◆ **Text to read**:
Worrying news from Twitter. Stade 2 – the French equivalent of MoTD has accused Rosicky of throwing the game. See here if you speak French. Unbelievable. He played pretty badly, but that’s nothing new. They claim he had a hand two of the goals, and that Interpol are opening an enquiry. They can’t, Interpol is just the means by which police forces communicate and they don’t have a ‘police force’. Complete rubbish. I hope Arsenal lawyers are onto them sharpish.

On a lighter note, this is far more likely 😉 Phil Dowd’s betting slip, courtesy of twooner @darylbooth.

Newcastle 4 Arsenal 4 Review

Never has the tired cliché “a game of two halves” been more depressingly appropriate. Last night I couldn’t find the words to express the feelings of disappointment in our team and anger at the culprits – Dowd, Diaby, and the criminal Barton. And it must be added, fresh frustration in our transfer non-activity after the injury to Johan Djourou leaves us with two fit centre halfs.

It started so well, didn’t it? We were two up while some fans were still finding their seats. And the goals were so easy. Arshavin found Walcott after 43 seconds, and my fellow Hemelite found the back of the net. Next Djourou scored his first league goal for the club, heading in Arshavin’s free kick. Another good performance from the bonkers little Russian became irrelevant in the farce that was to follow.

Before half an hour we had four, and I was considering my 7-0 and 7-1 bets at 500-1 were a sound investment. There were signs, however, that the men in black hadn’t been to Specsavers. V Persie got crunched by two toon players, and was penalised for it. He took his revenge by getting the third and fourth goals, a cut back from Walcott and a totally free header from a Sagna cross.

There did turn out to be 8 goals as I’d predicted, but who’d have thought that the next four would be all Newcastle? Certainly not me. Even if you’d told me we’d have to play the second half with 10 men I’d have been confident that we’d have seen out the rest of the game with ease.

No doubt Pardew said something in the dressing room about commitment. No doubt he complained that they’d hardly put a challenge in. He’d have been right to say that, Newcastle in the first half were as dire as we were excellent. A different team emerged from the Toon dressing room, and it was one that craved blood.

They didn’t waste any time trying to get it. The convicted violent criminal that is Joey Barton went in hard and two footed on Diaby, in precisely the kind of challenge that breaks legs. The Frenchman’s reaction was one of fury, he grabbed Barton by the scruff of the neck and was rightly sent off. Given our number 2’s injury history, such a reaction was on some level understandable, but for the most part just plain idiotic. There was no way that Phil Dowd could allow him to stay on the pitch after that, and he knew it. Stupid.

◆ **Data entries**:

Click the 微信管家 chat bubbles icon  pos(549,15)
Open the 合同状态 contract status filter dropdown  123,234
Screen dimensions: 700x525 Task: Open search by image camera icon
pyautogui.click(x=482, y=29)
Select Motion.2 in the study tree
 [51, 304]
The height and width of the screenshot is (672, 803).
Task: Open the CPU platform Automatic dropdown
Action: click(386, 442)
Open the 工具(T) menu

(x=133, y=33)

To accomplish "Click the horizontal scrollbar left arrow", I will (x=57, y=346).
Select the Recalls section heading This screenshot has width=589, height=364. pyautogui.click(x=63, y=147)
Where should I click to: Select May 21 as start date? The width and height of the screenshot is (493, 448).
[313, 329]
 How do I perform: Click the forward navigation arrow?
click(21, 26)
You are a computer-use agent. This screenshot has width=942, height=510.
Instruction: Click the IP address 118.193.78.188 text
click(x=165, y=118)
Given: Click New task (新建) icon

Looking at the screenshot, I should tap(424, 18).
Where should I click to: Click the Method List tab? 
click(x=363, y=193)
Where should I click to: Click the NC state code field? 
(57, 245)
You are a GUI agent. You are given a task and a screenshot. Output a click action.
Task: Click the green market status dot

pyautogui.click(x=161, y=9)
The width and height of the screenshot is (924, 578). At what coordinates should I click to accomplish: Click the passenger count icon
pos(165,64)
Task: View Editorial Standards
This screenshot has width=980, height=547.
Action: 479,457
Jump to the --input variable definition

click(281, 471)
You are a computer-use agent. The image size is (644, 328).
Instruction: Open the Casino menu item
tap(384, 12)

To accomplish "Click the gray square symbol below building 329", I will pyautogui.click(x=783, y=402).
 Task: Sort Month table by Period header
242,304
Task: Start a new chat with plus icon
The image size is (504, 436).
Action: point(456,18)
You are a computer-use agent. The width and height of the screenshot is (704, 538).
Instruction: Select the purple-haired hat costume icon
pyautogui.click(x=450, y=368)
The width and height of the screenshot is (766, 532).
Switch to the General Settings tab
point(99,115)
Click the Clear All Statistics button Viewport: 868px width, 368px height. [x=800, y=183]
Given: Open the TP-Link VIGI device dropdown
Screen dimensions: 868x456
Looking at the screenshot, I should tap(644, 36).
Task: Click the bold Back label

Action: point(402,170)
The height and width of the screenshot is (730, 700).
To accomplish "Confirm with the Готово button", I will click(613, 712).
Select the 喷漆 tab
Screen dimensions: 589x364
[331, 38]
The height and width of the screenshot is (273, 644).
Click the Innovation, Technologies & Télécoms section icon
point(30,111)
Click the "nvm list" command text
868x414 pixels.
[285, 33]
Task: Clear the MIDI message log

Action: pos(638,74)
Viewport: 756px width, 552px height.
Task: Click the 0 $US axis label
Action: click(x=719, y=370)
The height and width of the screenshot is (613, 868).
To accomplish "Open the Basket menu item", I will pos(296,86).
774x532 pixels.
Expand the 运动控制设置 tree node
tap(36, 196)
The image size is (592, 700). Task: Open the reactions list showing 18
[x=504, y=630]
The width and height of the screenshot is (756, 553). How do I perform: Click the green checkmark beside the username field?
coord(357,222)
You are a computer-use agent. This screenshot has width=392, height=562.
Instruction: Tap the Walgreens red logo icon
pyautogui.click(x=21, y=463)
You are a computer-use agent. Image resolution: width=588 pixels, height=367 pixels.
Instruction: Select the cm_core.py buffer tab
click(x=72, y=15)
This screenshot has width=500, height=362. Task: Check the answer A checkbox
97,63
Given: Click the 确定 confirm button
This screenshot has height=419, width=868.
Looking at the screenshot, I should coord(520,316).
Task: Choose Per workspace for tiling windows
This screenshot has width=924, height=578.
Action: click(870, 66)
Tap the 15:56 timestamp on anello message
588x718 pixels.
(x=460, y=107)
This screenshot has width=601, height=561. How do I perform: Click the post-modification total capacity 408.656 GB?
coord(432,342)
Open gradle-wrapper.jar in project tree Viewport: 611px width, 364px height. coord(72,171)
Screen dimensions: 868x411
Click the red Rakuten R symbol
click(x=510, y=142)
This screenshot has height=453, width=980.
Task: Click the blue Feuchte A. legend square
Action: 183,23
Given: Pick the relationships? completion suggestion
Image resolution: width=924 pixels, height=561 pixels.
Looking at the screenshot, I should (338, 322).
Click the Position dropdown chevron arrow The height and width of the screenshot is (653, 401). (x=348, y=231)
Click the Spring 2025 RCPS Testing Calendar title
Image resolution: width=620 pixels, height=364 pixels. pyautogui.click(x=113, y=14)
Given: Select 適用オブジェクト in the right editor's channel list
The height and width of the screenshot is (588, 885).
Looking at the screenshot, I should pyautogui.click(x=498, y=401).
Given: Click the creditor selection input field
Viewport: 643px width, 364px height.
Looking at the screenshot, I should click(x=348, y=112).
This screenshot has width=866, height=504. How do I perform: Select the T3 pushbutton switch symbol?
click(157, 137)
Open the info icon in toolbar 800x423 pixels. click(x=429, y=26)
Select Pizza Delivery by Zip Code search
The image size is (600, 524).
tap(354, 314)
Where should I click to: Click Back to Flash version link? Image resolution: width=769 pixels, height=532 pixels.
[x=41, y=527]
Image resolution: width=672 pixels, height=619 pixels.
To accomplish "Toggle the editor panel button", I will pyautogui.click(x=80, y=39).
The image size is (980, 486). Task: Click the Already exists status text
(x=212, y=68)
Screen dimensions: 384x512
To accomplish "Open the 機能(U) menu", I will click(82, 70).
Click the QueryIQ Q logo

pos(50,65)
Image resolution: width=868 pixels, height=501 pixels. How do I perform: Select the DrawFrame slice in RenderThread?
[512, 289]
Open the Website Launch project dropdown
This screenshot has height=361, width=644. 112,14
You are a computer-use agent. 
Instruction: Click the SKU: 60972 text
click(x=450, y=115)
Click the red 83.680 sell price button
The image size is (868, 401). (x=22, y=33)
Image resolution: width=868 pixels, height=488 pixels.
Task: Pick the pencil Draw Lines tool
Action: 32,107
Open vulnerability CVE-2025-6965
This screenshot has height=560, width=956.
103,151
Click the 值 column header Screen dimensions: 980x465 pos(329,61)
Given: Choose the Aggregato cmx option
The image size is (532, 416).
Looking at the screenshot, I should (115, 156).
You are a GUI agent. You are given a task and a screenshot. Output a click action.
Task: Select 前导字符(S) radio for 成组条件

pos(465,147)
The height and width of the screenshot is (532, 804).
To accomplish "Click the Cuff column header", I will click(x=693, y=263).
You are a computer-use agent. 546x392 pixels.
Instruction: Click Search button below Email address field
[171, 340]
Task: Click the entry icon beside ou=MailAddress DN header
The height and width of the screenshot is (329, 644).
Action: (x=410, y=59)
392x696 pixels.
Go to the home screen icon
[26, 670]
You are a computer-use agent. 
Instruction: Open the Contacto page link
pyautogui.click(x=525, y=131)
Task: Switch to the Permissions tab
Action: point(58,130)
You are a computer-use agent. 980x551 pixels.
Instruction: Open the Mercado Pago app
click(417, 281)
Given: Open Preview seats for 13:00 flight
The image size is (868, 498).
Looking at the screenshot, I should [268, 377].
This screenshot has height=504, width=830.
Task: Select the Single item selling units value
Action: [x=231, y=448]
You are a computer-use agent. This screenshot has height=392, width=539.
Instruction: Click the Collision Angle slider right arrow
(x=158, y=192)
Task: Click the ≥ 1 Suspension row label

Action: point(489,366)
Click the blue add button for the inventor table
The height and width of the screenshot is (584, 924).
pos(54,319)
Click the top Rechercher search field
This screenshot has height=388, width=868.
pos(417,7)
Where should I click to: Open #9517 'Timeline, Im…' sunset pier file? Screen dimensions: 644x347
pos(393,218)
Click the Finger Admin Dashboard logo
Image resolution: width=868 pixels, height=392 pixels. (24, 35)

◆ **Task requirements**:
A. Translate this sentence from the match review into Spanish: "We were two up while some fans were still finding their seats."
B. Pull out the part of the match review from "It started so" to "a Sagna cross.", word for word.
Work only from the match review, not the rows.

◆ **Problem solutions**:
A. Íbamos ganando por dos goles cuando algunos aficionados todavía estaban buscando sus asientos.

B.
It started so well, didn’t it? We were two up while some fans were still finding their seats. And the goals were so easy. Arshavin found Walcott after 43 seconds, and my fellow Hemelite found the back of the net. Next Djourou scored his first league goal for the club, heading in Arshavin’s free kick. Another good performance from the bonkers little Russian became irrelevant in the farce that was to follow.

Before half an hour we had four, and I was considering my 7-0 and 7-1 bets at 500-1 were a sound investment. There were signs, however, that the men in black hadn’t been to Specsavers. V Persie got crunched by two toon players, and was penalised for it. He took his revenge by getting the third and fourth goals, a cut back from Walcott and a totally free header from a Sagna cross.